The Guardian view on Donald Trump’s China deal: rare earths pave the green road to militarisation | Editorial

IIt is an irony that minerals needed to save the planet can help destroy it. The elements of the rare earths, the mineral dorsal spine of wind turbines and electric vehicles, are now the price of a geopolitical arms race. The trade agreement between Washington and Beijing restores China’s rare land expeditions to the United States, which had been suspended in retaliation against Donald Trump’s prices. Behind the boastful, there was an awareness in Washington that these are critical entries for the United States. They are necessary not only by American icons such as Ford and Boeing, but for its fighter planes, its missile guide systems and its satellite communications.

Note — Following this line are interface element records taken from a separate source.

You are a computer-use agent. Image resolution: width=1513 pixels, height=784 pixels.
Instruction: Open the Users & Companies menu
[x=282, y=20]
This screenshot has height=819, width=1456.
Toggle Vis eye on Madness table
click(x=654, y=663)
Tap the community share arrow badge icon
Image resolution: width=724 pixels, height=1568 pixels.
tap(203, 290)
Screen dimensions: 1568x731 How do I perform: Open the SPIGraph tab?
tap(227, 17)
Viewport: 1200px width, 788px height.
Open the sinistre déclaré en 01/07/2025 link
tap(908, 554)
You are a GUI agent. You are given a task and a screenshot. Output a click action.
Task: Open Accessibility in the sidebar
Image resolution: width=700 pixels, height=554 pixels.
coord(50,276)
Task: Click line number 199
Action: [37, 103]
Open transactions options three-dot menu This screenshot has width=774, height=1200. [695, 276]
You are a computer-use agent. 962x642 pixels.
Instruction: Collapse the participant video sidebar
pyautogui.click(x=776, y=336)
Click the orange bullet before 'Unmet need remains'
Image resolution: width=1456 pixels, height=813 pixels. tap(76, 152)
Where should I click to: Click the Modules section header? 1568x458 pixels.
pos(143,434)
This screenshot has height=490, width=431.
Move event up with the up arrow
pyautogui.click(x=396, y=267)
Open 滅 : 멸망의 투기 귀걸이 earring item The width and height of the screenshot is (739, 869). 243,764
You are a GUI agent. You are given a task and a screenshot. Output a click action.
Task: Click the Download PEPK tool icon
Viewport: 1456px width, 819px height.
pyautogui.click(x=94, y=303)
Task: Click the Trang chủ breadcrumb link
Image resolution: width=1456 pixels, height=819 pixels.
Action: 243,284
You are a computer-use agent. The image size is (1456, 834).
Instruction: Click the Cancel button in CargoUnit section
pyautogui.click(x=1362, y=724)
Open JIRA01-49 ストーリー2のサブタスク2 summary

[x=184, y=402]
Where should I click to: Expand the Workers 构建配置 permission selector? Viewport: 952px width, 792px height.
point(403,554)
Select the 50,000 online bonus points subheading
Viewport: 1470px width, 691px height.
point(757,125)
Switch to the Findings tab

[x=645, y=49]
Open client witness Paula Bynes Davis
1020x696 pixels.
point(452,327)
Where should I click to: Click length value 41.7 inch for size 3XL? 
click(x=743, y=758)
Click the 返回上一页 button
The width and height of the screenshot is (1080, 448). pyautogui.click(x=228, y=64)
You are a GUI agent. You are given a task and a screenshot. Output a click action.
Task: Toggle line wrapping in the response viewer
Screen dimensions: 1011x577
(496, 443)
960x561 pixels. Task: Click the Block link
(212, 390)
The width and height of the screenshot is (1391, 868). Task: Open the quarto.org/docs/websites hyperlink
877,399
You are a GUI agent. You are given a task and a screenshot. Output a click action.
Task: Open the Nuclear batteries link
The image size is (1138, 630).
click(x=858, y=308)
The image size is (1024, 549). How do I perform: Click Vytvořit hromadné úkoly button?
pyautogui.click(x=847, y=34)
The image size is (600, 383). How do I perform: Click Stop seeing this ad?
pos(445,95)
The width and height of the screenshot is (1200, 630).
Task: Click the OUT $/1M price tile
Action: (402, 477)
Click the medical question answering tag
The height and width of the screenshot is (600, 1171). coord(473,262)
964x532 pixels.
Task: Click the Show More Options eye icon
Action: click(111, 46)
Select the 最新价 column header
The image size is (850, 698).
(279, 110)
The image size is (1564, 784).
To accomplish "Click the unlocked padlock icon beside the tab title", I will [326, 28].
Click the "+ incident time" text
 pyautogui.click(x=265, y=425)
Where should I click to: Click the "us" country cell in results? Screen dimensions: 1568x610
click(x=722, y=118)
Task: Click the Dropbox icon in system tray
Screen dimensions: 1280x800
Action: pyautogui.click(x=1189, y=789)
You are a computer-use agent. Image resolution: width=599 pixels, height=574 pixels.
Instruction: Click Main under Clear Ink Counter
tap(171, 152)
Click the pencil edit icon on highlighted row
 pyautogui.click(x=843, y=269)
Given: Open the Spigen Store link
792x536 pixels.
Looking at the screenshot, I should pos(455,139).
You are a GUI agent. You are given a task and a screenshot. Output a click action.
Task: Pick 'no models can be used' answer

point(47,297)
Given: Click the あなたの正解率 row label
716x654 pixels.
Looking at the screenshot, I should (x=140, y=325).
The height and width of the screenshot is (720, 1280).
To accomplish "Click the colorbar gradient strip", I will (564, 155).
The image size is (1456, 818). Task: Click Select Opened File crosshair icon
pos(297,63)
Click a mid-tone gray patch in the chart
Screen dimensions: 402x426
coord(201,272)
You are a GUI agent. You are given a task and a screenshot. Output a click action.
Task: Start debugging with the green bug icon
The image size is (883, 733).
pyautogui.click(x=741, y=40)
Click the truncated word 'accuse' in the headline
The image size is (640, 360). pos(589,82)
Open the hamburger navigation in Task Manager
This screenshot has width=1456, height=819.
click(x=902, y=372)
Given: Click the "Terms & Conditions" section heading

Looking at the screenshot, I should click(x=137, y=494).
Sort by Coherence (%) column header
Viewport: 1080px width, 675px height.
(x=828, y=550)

This understanding suggests that Washington will reduce some of its countermeasures once Beijing will reproduce the delivery of rare earths. The paradox is that to reduce its dependence on China, the United States must depend on Beijing a little longer. It is not yet decoupling; It is a postponement. This, however, may not last. Trump signed a decree to stimulate the production of critical minerals, which encourages the faster granting of permits for operating and treatment projects. He looks at Ukraine and the underground riches of Greenland to break dependence on China.

The West has become so dependent on a single geopolitical rival for such materials – materials which it once extracted and refined at the national level before closing operations – due to costs and environmental concerns. China, for its part, has dominated the world’s treatment for rare earths. He has already used this market power – especially against Japan in 2010. It is difficult not to think that it is a strategic complacency that led the West to count so strongly on China for key minerals.

The NATO summit of this month saw the West pushing to reindustrialize by rearming itself. These are also long -term extractive ambitions in the Northern worldwide. Canada, a break with critical mineral deposits, says its resurgence of the planned mines will be a new basis for the solidarity of the Alliance. This month, the EU called for strategic reserves of rare land “to avoid disturbances of the supply chain and the economic blackmail of China” – highlighting their importance not only for electric vehicles but for the defense and aerospace industries. “Resilience” means digging more deeply at home and controlling extraction abroad.

The same minerals we need for Net Zero are justified in terms of zero sum rivalry. It is uncomfortable that “green growth” and militarism have merged into a single political framework, collapse the distinction between ecological transition and the accumulation of weapons. A magnet for an electric car is also a magnet for a hypersonic missile. And during this time, the human and ecological toll continues to increase – largely out of sight and out of synchronized with the idea of ​​environmental sustainability.

A goalkeeper dispatched last week from Baotou, the capital of the rare land of China, found evidence of toxic ponds, poisoned soil and demolished the “cancer villages” – the hidden cost of our digital and electric age. Framing this as an annoying necessity is likely to repeat past errors. For nations rich in minerals, the sharp increase in global demand brings opportunities. But as a UN report noted this year, without solid institutions and guarantees, this risks a familiar fate: corruption, conflicts and environmental ruins.

Today’s race for critical minerals should not see the promises of the responsible supply give way to a familiar logic – extract first, moralized later.